I use the tf.nn.sigmoid_cross_entropy_with_logits function for loss, and it goes to NaN.
I already use gradient cropping, one place where tensor division is performed, I added epsilon to prevent division by zero, and arguments for all softmax functions are also added to epsilon.
However, I get NaN in the middle of training.
Are there any known issues in which tensor flow does this that I missed? This is rather unpleasant because the loss randomly goes to NaN during training and destroys everything.

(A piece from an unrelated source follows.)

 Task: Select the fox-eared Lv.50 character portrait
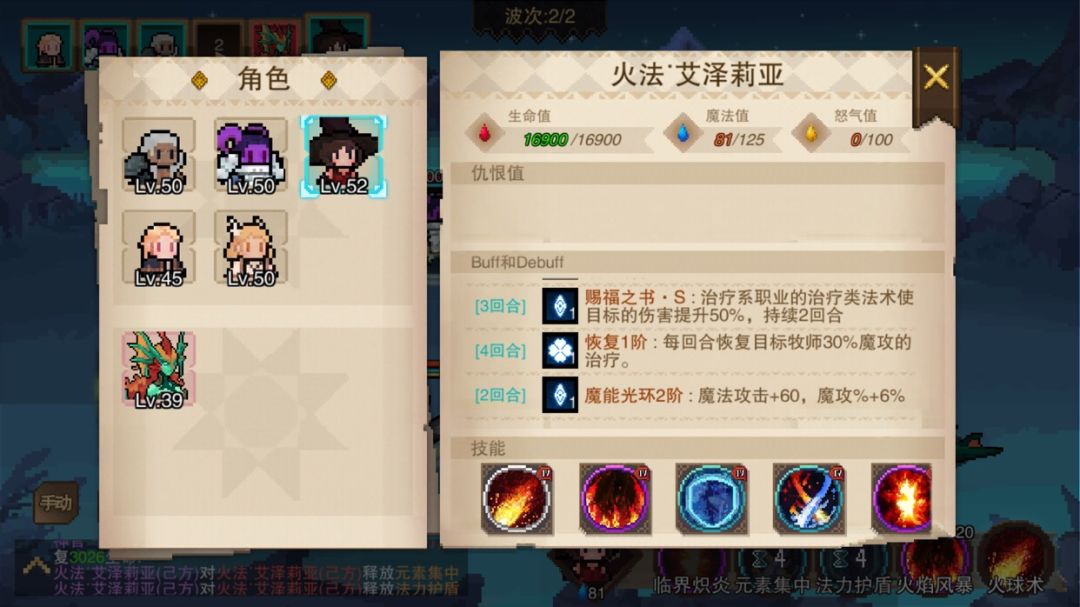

In addition, how can I determine if a train step will lead to NaN and possibly skip this example altogether? Any suggestions?
EDIT: The Net is a Turing Neural Machine.
EDIT 2: I downloaded part of the code here . It is not commented on and makes sense to those who have already read the NTM article from Graves et al. available here: https://arxiv.org/abs/1410.5401
I'm not sure that all of my code follows exactly as the authors of the article suggested. I just do it as a practice, and I have no mentors to correct me.
EDIT 3: Here is the code for clipping the gradient:
optimizer = tf.train.AdamOptimizer(self.lr)
gvs = optimizer.compute_gradients(loss)
capped_gvs =\
[(tf.clip_by_value(grad, -1.0, 1.0), var) if grad != None else (grad, var) for grad, var in gvs]
train_step = optimizer.apply_gradients(capped_gvs)
I had to add a condition if grad != Nonebecause I got an error without it. Could the problem be here?
Potential solution: I have been using tf.contrib.losses.sigmoid_cross_entropy for a while, and so far the loss has not diverged. Will check a few more and report back.